Pullbox Previews: Swords of Sorrow – Dejah Thoris and Irene Adler #3 (of 3)… Girls Just Wanna Have Fun!

SoSDejahIrene03-Cov-A-AnacletoSwords of Sorrow: Dejah Thoris and Irene Adler #3
Cover: Jay Anacleto
Writer: Leah Moore
Art: Francesco Manna
The streets of London are no place for a woman all on her own. They are, however just fine for a woman wielding a Sword. Dejah Thoris is used to London’s dirt, and its rain, but she is growing tired of its people. She and Irene Adler must surely band together to find the Banth and get Thoris back to Barsoom, but to do that, one of them would first have to back down…


The Swords of Sorrow storyline continues, bringing the First Ladies of adventure together from all across the known universes and multiple media…
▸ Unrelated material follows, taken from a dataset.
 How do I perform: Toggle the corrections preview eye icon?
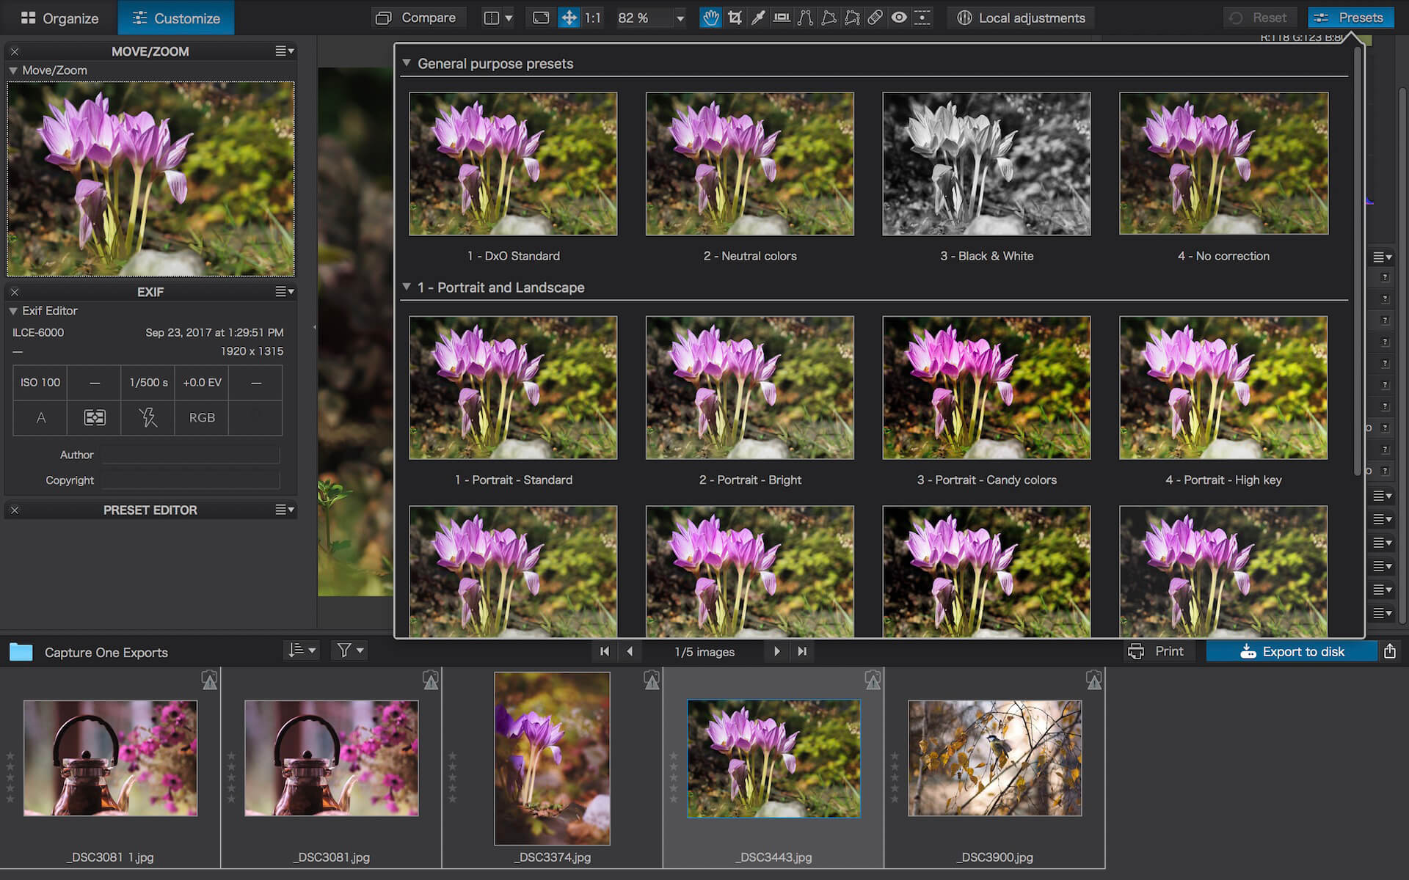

Irene Adler, the sometimes love interest of Sherlock Holmes, is tracking a monstrous “cat” across London after the Prime Minister is killed and… um… eaten. Understandable. You can’t run a nation and allow this kind of thing to go unchecked. Ms. Adler’s investigation is hindered by another interested party: Princess of Mars Dejah Thoris, brought to London and stranded by a bizarre portal and gifted with one of the mysterious black blades, is also tracking the beast in the hopes that it could lead her to a way back home to Barsoom.

The inevitable happens. Adler and Thoris duke it out briefly before realizing that they’re working toward the same goals… more or less. Without a doubt, Adler would like nothing better than to have the Martian Princess out of London and out of her hair. Once it’s established that the two working together can accomplish much more than if they’re at each others throat, their powers are combined. Mischief and mayhem ensue.

To be honest, this isn’t the strongest of the entries in the Swords of Sorrow storyline, but it’s still a good time. The two literary figures, generally overshadowed by their manly counterparts as befits women of their respective times and places, are still deserving of respect and attention in their own right. Dejah Thoris has done a fine job of holding Barsoom together in the absence of its “Warlord” John Carter, and Irene Adler holds the single distinction of being one of the few to be able to hold their own when up against one of fiction’s greatest minds (by the good detective’s own admission).

Overall, Dynamite Entertainment is doing a great job of presenting all of their leading ladies in their own adventures sans men, and as the main Swords of Sorrow storyline progresses, I have high hopes that the whole will turn out greater than the sum of its parts.